───── Record set ─────
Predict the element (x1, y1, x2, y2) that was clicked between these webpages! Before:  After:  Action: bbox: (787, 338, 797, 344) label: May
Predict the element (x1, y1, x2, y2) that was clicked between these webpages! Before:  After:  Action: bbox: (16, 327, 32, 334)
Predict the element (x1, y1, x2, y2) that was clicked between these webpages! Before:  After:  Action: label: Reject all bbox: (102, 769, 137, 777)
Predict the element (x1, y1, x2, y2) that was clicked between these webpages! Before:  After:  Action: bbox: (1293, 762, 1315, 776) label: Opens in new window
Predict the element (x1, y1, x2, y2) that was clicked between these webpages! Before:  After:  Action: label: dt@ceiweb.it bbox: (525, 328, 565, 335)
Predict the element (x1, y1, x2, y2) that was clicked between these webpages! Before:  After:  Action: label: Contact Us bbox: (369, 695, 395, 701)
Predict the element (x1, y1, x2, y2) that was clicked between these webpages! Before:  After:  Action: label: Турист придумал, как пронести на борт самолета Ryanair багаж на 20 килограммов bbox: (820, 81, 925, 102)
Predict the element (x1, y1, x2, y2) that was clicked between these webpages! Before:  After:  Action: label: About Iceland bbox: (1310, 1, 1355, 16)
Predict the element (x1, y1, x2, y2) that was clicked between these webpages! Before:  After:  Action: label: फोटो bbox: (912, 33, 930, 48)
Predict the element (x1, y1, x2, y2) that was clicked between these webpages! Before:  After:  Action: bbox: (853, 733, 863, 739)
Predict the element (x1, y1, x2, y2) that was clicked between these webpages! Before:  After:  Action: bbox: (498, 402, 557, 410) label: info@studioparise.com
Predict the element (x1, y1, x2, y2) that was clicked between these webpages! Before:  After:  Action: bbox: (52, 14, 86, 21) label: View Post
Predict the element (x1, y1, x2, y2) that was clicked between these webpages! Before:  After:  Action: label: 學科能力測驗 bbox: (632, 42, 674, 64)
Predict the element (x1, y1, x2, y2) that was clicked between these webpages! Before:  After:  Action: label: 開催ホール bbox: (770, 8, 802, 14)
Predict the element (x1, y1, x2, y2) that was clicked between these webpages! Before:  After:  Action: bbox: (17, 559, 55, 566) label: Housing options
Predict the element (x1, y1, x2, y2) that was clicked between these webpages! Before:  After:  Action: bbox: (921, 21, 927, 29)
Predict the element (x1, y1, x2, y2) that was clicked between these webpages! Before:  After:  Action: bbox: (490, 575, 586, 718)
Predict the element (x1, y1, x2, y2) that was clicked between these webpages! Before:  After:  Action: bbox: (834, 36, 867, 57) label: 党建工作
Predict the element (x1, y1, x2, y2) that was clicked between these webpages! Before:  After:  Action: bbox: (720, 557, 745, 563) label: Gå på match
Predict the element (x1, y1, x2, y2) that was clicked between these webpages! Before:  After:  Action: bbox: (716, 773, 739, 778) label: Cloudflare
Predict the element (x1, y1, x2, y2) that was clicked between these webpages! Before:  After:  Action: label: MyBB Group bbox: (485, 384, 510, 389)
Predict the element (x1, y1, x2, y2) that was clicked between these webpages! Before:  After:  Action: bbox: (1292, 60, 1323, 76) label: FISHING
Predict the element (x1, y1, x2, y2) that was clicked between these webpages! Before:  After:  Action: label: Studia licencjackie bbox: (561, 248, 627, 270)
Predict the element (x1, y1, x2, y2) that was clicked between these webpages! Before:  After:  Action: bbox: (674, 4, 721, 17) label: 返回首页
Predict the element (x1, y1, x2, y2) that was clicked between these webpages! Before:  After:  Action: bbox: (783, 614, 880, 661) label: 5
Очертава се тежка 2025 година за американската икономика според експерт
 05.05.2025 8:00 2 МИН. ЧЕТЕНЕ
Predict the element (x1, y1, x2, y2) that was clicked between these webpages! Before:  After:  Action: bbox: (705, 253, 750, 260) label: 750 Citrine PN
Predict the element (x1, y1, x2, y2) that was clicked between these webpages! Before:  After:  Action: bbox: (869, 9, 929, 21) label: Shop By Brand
─────
Written task: Reproduce the material above in full, substituting "web pages" for each occurrence of "webpages" and keeping everything else unchanged.

Result of the task:
Predict the element (x1, y1, x2, y2) that was clicked between these web pages! Before:  After:  Action: bbox: (787, 338, 797, 344) label: May
Predict the element (x1, y1, x2, y2) that was clicked between these web pages! Before:  After:  Action: bbox: (16, 327, 32, 334)
Predict the element (x1, y1, x2, y2) that was clicked between these web pages! Before:  After:  Action: label: Reject all bbox: (102, 769, 137, 777)
Predict the element (x1, y1, x2, y2) that was clicked between these web pages! Before:  After:  Action: bbox: (1293, 762, 1315, 776) label: Opens in new window
Predict the element (x1, y1, x2, y2) that was clicked between these web pages! Before:  After:  Action: label: dt@ceiweb.it bbox: (525, 328, 565, 335)
Predict the element (x1, y1, x2, y2) that was clicked between these web pages! Before:  After:  Action: label: Contact Us bbox: (369, 695, 395, 701)
Predict the element (x1, y1, x2, y2) that was clicked between these web pages! Before:  After:  Action: label: Турист придумал, как пронести на борт самолета Ryanair багаж на 20 килограммов bbox: (820, 81, 925, 102)
Predict the element (x1, y1, x2, y2) that was clicked between these web pages! Before:  After:  Action: label: About Iceland bbox: (1310, 1, 1355, 16)
Predict the element (x1, y1, x2, y2) that was clicked between these web pages! Before:  After:  Action: label: फोटो bbox: (912, 33, 930, 48)
Predict the element (x1, y1, x2, y2) that was clicked between these web pages! Before:  After:  Action: bbox: (853, 733, 863, 739)
Predict the element (x1, y1, x2, y2) that was clicked between these web pages! Before:  After:  Action: bbox: (498, 402, 557, 410) label: info@studioparise.com
Predict the element (x1, y1, x2, y2) that was clicked between these web pages! Before:  After:  Action: bbox: (52, 14, 86, 21) label: View Post
Predict the element (x1, y1, x2, y2) that was clicked between these web pages! Before:  After:  Action: label: 學科能力測驗 bbox: (632, 42, 674, 64)
Predict the element (x1, y1, x2, y2) that was clicked between these web pages! Before:  After:  Action: label: 開催ホール bbox: (770, 8, 802, 14)
Predict the element (x1, y1, x2, y2) that was clicked between these web pages! Before:  After:  Action: bbox: (17, 559, 55, 566) label: Housing options
Predict the element (x1, y1, x2, y2) that was clicked between these web pages! Before:  After:  Action: bbox: (921, 21, 927, 29)
Predict the element (x1, y1, x2, y2) that was clicked between these web pages! Before:  After:  Action: bbox: (490, 575, 586, 718)
Predict the element (x1, y1, x2, y2) that was clicked between these web pages! Before:  After:  Action: bbox: (834, 36, 867, 57) label: 党建工作
Predict the element (x1, y1, x2, y2) that was clicked between these web pages! Before:  After:  Action: bbox: (720, 557, 745, 563) label: Gå på match
Predict the element (x1, y1, x2, y2) that was clicked between these web pages! Before:  After:  Action: bbox: (716, 773, 739, 778) label: Cloudflare
Predict the element (x1, y1, x2, y2) that was clicked between these web pages! Before:  After:  Action: label: MyBB Group bbox: (485, 384, 510, 389)
Predict the element (x1, y1, x2, y2) that was clicked between these web pages! Before:  After:  Action: bbox: (1292, 60, 1323, 76) label: FISHING
Predict the element (x1, y1, x2, y2) that was clicked between these web pages! Before:  After:  Action: label: Studia licencjackie bbox: (561, 248, 627, 270)
Predict the element (x1, y1, x2, y2) that was clicked between these web pages! Before:  After:  Action: bbox: (674, 4, 721, 17) label: 返回首页
Predict the element (x1, y1, x2, y2) that was clicked between these web pages! Before:  After:  Action: bbox: (783, 614, 880, 661) label: 5
Очертава се тежка 2025 година за американската икономика според експерт
 05.05.2025 8:00 2 МИН. ЧЕТЕНЕ
Predict the element (x1, y1, x2, y2) that was clicked between these web pages! Before:  After:  Action: bbox: (705, 253, 750, 260) label: 750 Citrine PN
Predict the element (x1, y1, x2, y2) that was clicked between these web pages! Before:  After:  Action: bbox: (869, 9, 929, 21) label: Shop By Brand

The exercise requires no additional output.